Write out every entry exactly as it appears.

########################################

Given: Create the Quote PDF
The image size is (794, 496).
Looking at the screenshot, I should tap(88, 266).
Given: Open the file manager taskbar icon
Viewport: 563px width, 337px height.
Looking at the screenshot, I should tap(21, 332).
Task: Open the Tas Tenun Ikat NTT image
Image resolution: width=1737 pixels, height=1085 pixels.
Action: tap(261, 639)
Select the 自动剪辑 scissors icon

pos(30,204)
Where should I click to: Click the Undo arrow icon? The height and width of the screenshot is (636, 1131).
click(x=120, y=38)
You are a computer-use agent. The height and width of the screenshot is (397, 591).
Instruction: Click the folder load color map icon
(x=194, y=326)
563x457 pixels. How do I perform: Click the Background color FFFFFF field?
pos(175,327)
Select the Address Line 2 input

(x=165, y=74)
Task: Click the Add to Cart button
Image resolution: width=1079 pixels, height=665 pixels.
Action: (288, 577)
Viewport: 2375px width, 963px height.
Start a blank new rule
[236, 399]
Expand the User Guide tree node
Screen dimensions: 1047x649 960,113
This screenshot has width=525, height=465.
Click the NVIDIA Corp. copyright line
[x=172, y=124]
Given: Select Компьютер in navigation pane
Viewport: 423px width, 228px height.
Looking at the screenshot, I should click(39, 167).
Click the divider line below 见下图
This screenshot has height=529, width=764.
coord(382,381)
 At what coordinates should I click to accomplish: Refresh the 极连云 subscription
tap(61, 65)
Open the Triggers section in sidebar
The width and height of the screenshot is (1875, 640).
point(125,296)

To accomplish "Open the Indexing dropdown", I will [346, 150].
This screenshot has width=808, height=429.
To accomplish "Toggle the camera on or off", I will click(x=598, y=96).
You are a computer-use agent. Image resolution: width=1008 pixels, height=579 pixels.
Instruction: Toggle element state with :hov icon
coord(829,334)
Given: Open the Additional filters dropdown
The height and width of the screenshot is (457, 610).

########################################

Task result:
Given: Create the Quote PDF
The image size is (794, 496).
Looking at the screenshot, I should tap(88, 266).
Given: Open the file manager taskbar icon
Viewport: 563px width, 337px height.
Looking at the screenshot, I should tap(21, 332).
Task: Open the Tas Tenun Ikat NTT image
Image resolution: width=1737 pixels, height=1085 pixels.
Action: tap(261, 639)
Select the 自动剪辑 scissors icon

pos(30,204)
Where should I click to: Click the Undo arrow icon? The height and width of the screenshot is (636, 1131).
click(x=120, y=38)
You are a computer-use agent. The height and width of the screenshot is (397, 591).
Instruction: Click the folder load color map icon
(x=194, y=326)
563x457 pixels. How do I perform: Click the Background color FFFFFF field?
pos(175,327)
Select the Address Line 2 input

(x=165, y=74)
Task: Click the Add to Cart button
Image resolution: width=1079 pixels, height=665 pixels.
Action: (288, 577)
Viewport: 2375px width, 963px height.
Start a blank new rule
[236, 399]
Expand the User Guide tree node
Screen dimensions: 1047x649 960,113
This screenshot has width=525, height=465.
Click the NVIDIA Corp. copyright line
[x=172, y=124]
Given: Select Компьютер in navigation pane
Viewport: 423px width, 228px height.
Looking at the screenshot, I should click(39, 167).
Click the divider line below 见下图
This screenshot has height=529, width=764.
coord(382,381)
 At what coordinates should I click to accomplish: Refresh the 极连云 subscription
tap(61, 65)
Open the Triggers section in sidebar
The width and height of the screenshot is (1875, 640).
point(125,296)

To accomplish "Open the Indexing dropdown", I will [346, 150].
This screenshot has width=808, height=429.
To accomplish "Toggle the camera on or off", I will click(x=598, y=96).
You are a computer-use agent. Image resolution: width=1008 pixels, height=579 pixels.
Instruction: Toggle element state with :hov icon
coord(829,334)
Given: Open the Additional filters dropdown
The height and width of the screenshot is (457, 610).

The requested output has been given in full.